FMT is crude in every sense. You take donor stool, put it in a blender, sieve it, and deliver it to the recipient’s gut. I had the pleasure of watching a colleague prepare a dose of FMT in our laboratory in London last week. It really is a simple preparation. The delivery of the FMT to the recipient’s gut isn’t so much tricky as it is unpleasant for the recipient, with a tube required for the procedure.
So, could you deliver FMT orally? The answer according to a recent JAMA study is yes. The team from Boston in the US developed specially formulated capsules (aka ‘crapsules’) designed to deliver the FMT to the correct part of the gut. Of the 20 patients with recurrent CDI given a short 2 day course of ‘crapsules’, 14 (70%) resolved. The 6 non-responders were given a second course and 4 of these resolved, resulting in an overall resoluation rate of 90% (18/20). The quality of life benefits are obvious, and spelled out in the reduction in number of daily bowel movements (Figure 2, below). Although this wasn’t an RCT, so the patients knew they were getting the FMT and there could have been a placebo effect, the similarity in the rate of resolution between this study and the van Nood study (Figure 1) is striking.

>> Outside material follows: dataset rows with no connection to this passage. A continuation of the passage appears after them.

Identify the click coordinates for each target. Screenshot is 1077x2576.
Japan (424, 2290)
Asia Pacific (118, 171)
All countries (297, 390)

Figure 2: Median number of bowel movements for 20 patients suffering from recurrent CDI treated with ‘crapsules’.
Oral FMT via ‘crapsules’ takes away the unpleasantness of the delivery for the recipient (if they can get over the ‘gross’ factor). But it doesn’t solve the lingering safety concerns associated with the procedure. We simply don’t have the tools to screen donor stool for problems we don’t yet know about. The experience from delivering hepatitis C virus to haemophiliacs in the 1980s in contaminated blood products from donors is salutary, and close to my heart since one of my good friends is still suffering the consequences of this. But, this risk has to be balanced against the urgent need of patients becoming increasingly desperate with recurrent CDI. If I had recurrent CDI, I’d be joining the queue for FMT.
The real solution to this problem is synthetic FMT. Lots of people are working on this at the moment – check our some of the work by Trevor Lawley on this. I am pretty certain that a simple bacterial cocktail will not make an effective synthetic FMT. There’s huge microbial and non-microbial diversity in the gut contents which will need to be replicated somehow. Clearly, some of this will be redundant, but it will take quite some time to pick through the constituent parts to derive an effective synthetic FMT. But I’m certain it will happen, and probably over the next decade.
Until then, ‘crapsules’ offer an alternative, effective way to deliver FMT, which is remarkably effective for resolving recurrent CDI. But recurrent CDI is just the start. There’s a host of other conditions that could potentially benefit from FMT. It may even be that ‘crapsules’ become a ‘new statin’: “a crapsule a day keeps the bad bugs away”?
Article citation: Youngster I, Russell GH, Pindar C, Ziv-Baran T, Sauk J, Hohmann EL. Oral, Capsulized, Frozen Fecal Microbiota Transplantation for Relapsing Clostridium difficile Infection. JAMA 2014; in press.